FILE - In this Nov. 19, 2016 file photo, Mark Zuckerberg, chairman and CEO of Facebook, waves at the CEO summit during the annual Asia Pacific Economic Cooperation (APEC) forum in Lima, Peru. Zuckerberg released a missive Thursday, Feb. 16, 2017, outlining his vision for the social network and the world at large. Among other things, Zuckerberg hopes that the social network can encourage more civic engagement, an informed public and community support in the years to come. (AP Photo/Esteban Felix, File)

Facing increasing public pressure over how his company protects user data, Facebook CEO Mark Zuckerberg will appear before two Congressional panels this week.

On Tuesday, the tech giant will give testimony to the Senate Judiciary and Senate Commerce, Science and Transportation committees; on Wednesday he will sit before the House Energy and Commerce Committee, which published prepared remarks Monday the tech executive is expected to deliver. In those remarks, Zuckerberg essentially apologizes for the data sharing scandal that some believe gave Russian operatives enough information to help foster a campaign of meddling in the 2016 election.

Those remarks read in part:

Facebook is an idealistic and optimistic company. For most of our existence, we focused on all the good that connecting people can bring. As Facebook has grown, people everywhere have gotten a powerful new tool to stay connected to the people they love, make their voices heard, and build communities and businesses. Just recently, we’ve seen the #metoo
movement and the March for Our Lives, organized, at least in part, on Facebook. After Hurricane Harvey, people raised more than $20 million for relief. And more than 70 million small businesses now use Facebook to grow and create jobs.

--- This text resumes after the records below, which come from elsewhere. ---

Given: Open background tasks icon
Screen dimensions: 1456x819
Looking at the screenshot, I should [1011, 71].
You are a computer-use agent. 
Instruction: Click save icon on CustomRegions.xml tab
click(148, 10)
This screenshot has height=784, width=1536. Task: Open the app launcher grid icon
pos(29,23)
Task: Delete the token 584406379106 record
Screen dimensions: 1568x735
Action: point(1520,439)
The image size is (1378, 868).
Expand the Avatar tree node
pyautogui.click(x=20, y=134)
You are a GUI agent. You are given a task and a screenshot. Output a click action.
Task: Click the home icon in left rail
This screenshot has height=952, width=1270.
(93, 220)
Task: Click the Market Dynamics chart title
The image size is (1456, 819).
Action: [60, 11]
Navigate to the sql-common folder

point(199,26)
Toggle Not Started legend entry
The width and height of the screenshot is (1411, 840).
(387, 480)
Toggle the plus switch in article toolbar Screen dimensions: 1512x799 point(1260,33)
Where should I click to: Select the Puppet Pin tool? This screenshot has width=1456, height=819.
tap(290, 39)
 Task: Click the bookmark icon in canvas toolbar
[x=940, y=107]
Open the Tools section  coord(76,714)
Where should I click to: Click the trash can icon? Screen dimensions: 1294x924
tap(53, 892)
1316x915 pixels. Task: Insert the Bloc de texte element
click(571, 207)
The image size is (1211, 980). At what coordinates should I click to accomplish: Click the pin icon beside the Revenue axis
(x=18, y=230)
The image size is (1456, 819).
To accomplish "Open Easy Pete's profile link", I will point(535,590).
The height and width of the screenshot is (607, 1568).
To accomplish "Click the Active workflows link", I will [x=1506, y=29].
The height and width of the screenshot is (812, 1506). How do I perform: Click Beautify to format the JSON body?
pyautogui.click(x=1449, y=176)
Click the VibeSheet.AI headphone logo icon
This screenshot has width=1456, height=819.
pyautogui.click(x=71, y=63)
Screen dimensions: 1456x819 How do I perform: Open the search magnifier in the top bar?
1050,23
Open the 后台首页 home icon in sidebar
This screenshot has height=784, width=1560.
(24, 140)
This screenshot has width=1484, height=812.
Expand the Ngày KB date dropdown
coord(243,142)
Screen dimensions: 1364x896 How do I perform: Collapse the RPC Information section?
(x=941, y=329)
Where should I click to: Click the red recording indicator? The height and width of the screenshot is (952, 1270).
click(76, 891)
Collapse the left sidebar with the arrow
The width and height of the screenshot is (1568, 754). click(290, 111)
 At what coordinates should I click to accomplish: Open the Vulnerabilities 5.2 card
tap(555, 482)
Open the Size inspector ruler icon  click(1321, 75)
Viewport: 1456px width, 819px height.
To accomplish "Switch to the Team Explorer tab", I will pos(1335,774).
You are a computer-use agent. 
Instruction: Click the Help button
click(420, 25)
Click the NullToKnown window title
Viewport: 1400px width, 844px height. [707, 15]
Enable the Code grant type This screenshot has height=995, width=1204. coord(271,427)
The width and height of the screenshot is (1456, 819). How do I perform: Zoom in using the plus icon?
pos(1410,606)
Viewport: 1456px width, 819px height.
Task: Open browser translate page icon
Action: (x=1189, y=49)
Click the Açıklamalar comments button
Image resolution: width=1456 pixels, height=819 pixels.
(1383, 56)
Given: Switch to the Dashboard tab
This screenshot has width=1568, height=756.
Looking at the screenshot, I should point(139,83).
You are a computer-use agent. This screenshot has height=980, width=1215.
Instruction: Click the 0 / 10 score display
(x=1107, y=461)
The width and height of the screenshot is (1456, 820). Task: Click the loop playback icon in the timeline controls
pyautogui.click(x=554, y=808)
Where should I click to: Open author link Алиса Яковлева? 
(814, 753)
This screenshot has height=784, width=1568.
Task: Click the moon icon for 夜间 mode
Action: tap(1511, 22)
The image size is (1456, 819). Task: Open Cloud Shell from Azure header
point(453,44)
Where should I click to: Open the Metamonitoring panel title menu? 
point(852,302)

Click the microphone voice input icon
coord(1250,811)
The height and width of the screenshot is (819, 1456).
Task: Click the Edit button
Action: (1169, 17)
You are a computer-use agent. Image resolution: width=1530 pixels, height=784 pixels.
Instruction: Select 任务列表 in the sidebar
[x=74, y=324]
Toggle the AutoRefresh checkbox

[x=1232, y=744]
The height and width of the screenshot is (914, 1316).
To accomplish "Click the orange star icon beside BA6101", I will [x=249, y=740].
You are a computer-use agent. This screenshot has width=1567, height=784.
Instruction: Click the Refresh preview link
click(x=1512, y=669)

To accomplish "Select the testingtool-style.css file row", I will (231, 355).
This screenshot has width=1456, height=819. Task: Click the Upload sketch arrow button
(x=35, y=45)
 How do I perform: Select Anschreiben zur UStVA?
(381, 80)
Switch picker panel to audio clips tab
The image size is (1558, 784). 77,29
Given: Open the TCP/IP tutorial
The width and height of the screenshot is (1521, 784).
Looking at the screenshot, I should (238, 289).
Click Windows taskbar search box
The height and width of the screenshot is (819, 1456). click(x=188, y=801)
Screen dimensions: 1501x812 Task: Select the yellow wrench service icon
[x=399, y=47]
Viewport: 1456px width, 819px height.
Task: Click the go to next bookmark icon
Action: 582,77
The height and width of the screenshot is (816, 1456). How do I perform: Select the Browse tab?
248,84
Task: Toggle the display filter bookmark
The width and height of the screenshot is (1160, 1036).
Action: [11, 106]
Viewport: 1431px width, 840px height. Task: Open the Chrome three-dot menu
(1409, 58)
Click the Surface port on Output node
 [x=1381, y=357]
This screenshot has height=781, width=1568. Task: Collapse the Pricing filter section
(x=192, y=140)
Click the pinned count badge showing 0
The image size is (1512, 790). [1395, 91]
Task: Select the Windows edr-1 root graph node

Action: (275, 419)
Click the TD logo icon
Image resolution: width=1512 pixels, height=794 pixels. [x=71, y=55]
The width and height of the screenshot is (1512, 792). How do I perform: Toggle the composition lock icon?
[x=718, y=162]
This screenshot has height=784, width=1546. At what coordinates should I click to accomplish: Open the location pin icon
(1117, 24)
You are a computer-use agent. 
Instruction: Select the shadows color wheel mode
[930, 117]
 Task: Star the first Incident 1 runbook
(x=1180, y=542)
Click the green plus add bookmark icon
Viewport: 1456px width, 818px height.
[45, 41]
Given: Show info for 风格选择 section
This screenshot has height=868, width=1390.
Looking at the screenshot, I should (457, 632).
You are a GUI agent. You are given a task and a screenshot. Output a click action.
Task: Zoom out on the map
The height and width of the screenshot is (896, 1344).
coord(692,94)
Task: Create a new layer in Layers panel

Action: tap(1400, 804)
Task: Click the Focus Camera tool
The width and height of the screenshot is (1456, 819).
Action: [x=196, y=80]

But it’s clear now that we didn’t do enough to prevent these tools from being used for harm as well. That goes for fake news, foreign interference in elections, and hate speech, as well as developers and data privacy. We didn’t take a broad enough view of our responsibility, and that was a big mistake. It was my mistake, and I’m sorry.

I started Facebook, I run it, and I’m responsible for what happens here. So now we have to go through every part of our relationship with people and make sure we’re taking a broad enough view of our responsibility.

The hearings are the result of a recent report from a whistleblower that tech firm Cambridge Analytica, which had ties to former Donald Trump consultant and Breitbart head Steve Bannon, improperly gained access to the personal information of as many as 87 million Facebook users.

While there are some who insist that Facebook made the vulnerability of user information clear in their terms of service, others assert that Americans were not adequately aware of how much their information was available for redistribution.

Zuckerberg will reportedly address the CA scandal and brief the panels on what the company plans to do in the future to meet the privacy demands of users, while also shielding his platform from abuse by foreign entities seeking to sow discord in the American electorate.